Mark has started doing daily videos answering questions people have about farming and particular animals.  In one he answered a question about heritage hogs.  In the description I added that we have weaner pigs (ready to leave the mother) for sale.  The Attorney General’s office quickly contacted our lawyers asserting that we can not sell our pigs in Michigan per the Invasive Species Order and wanting assurance that we wouldn’t.  Sound reasonable, you may say, but I’d like to clarify a few things.

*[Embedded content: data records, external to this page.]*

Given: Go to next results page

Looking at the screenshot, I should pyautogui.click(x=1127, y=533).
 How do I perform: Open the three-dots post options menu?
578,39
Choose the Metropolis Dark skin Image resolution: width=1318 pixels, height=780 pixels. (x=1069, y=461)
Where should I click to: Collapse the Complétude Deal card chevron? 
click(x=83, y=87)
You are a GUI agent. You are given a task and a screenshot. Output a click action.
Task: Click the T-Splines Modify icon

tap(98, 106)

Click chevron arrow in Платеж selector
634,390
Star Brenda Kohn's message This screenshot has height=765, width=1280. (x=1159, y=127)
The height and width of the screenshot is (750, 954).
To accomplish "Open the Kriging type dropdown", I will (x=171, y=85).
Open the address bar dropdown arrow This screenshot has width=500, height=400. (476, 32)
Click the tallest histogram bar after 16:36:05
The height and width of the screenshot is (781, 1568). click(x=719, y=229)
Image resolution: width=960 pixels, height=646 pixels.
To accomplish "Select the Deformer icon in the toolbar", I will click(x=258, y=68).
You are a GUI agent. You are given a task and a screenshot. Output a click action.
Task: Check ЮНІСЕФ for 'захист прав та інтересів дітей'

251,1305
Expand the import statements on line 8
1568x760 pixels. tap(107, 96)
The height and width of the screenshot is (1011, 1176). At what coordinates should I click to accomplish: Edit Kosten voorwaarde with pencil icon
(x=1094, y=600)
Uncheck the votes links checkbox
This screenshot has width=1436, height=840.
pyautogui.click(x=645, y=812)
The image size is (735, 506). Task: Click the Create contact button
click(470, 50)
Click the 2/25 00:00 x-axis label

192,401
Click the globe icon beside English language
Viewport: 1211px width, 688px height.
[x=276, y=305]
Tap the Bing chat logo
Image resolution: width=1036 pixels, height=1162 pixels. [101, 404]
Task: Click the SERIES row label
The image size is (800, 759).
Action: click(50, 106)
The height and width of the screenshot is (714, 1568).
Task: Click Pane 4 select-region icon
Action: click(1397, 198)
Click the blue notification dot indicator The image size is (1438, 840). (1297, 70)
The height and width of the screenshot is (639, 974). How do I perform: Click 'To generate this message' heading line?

1) The ISO lists the following as prohibited:  “Wild boar, wild hog, wild swine, feral pig, feral hog, feral swine, Old world swine, razorback, eurasian wild boar, Russian wild boar (Sus scrofa Linnaeus).  This subsection does not and is not intended to affect sus domestica involved in domestic hog production.”  Why do they specify an exception?  How do I know if the hogs I’m raising are prohibited or are sus scrofa domestica involved in domestic hog production?  What is domestic hog production?  Can you have feral hog production, by definition?  To answer these questions, the MDNR issued their Declaratory Ruling.

 

2) The Ruling describes phenotypically what a “Russian wild boar” and a “feral swine” are.  They can’t use a genotype or DNA assessment because a DNA sample from a feral, or out-of-the-fence pig is identical to that of an in-the-fence pig.  They state that in the Ruling.  For real.  To tell if my pigs meet the criteria, I have to look at them and compare them to the description.  Here’s the description of a “feral pig”:

Identification may include use of one or more of the following characteristics (Mayer and Brisbin 2008):
• Bristle-tip coloration:Sus scrofa exhibit bristle tips that are lighter in color (e.g., white, cream, or buff) than the rest of the hair shaft. This expression is most frequently observed across the dorsal portion and sides of the snout/face, and on the back and
sides of the animal’s body.
• Dark “point” coloration: Sus scrofa exhibit “points” (i.e., distal portions of the snout, ears, legs, and tail) that are dark brown to black in coloration, and lack light-colored tips on the bristles.
• Coat coloration: Sus scrofa exhibit a number of coat coloration patterns. Patterns most frequently observed among wild/feral/hybrid types are: wild/grizzled; solid black; solid red/brown; black and white spotted; black and red/brown spotted.
• Underfur: Sus scrofa exhibit the presence of underfur that is lighter in color (e.g., smoke gray to brown) than the overlying dark brown to black bristles/guard hairs.
• Juvenile coat pattern: Juvenile Sus scrofa exhibit striped coat patterns. This consists of a light grayish-tan to brown base coat, with a dark brown to black spinal stripe and three to four brown irregular longitudinal stripes with dark margins along the length of the body.
• Skeletal appearance: Sus scrofa skeletal structure is distinct. Structures include skull morphology, dorsal profile, and external body  measurements including tail length, head-body length, hind foot length, ear length, snout length, and shoulder height.
• Tail structure: Sus scrofa exhibit straight tails. They contain the muscular structure to curl their tails if needed, but the tails are typically held  straight. Hybrids of Sus scrofa exhibit either curly or straight tail structure.
• Ear structure: Sus scrofa exhibit erect ear structure. Hybrids of Sus scrofa exhibit either erect or folded/floppy ear structure.
Other characteristics not currently known to the MDNR that are identified by the scientific community. (Emphasis mine.)
Have you seen any hogs like this?  The standard is “one or more of the following characteristics.”  So are the pigs in the pictures sus scrofa linnaeus or sus scrofa domestica? This is the criteria for knowing if the hog behind my fence that I’m raising for my family to eat is feral or domestic, right?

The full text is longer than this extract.